-- Start --
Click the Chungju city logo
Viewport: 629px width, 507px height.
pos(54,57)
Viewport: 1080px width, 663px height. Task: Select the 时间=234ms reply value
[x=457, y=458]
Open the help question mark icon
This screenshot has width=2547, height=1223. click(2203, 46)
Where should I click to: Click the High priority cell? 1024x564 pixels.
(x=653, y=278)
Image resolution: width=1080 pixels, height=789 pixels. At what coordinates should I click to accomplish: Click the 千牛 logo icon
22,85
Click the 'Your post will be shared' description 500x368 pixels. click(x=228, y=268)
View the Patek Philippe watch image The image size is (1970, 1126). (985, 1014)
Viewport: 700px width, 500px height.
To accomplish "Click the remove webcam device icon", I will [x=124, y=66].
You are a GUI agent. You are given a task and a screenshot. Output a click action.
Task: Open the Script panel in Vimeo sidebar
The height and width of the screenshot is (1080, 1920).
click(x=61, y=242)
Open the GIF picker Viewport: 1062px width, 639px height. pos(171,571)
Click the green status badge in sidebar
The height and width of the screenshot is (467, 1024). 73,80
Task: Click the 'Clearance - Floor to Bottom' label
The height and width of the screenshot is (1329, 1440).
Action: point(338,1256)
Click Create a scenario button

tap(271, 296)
-- End --
Task goal: Copy the data above line for line, without changing anything.

Response to this task:
Click the Chungju city logo
Viewport: 629px width, 507px height.
pos(54,57)
Viewport: 1080px width, 663px height. Task: Select the 时间=234ms reply value
[x=457, y=458]
Open the help question mark icon
This screenshot has width=2547, height=1223. click(2203, 46)
Where should I click to: Click the High priority cell? 1024x564 pixels.
(x=653, y=278)
Image resolution: width=1080 pixels, height=789 pixels. At what coordinates should I click to accomplish: Click the 千牛 logo icon
22,85
Click the 'Your post will be shared' description 500x368 pixels. click(x=228, y=268)
View the Patek Philippe watch image The image size is (1970, 1126). (985, 1014)
Viewport: 700px width, 500px height.
To accomplish "Click the remove webcam device icon", I will [x=124, y=66].
You are a GUI agent. You are given a task and a screenshot. Output a click action.
Task: Open the Script panel in Vimeo sidebar
The height and width of the screenshot is (1080, 1920).
click(x=61, y=242)
Open the GIF picker Viewport: 1062px width, 639px height. pos(171,571)
Click the green status badge in sidebar
The height and width of the screenshot is (467, 1024). 73,80
Task: Click the 'Clearance - Floor to Bottom' label
The height and width of the screenshot is (1329, 1440).
Action: point(338,1256)
Click Create a scenario button

tap(271, 296)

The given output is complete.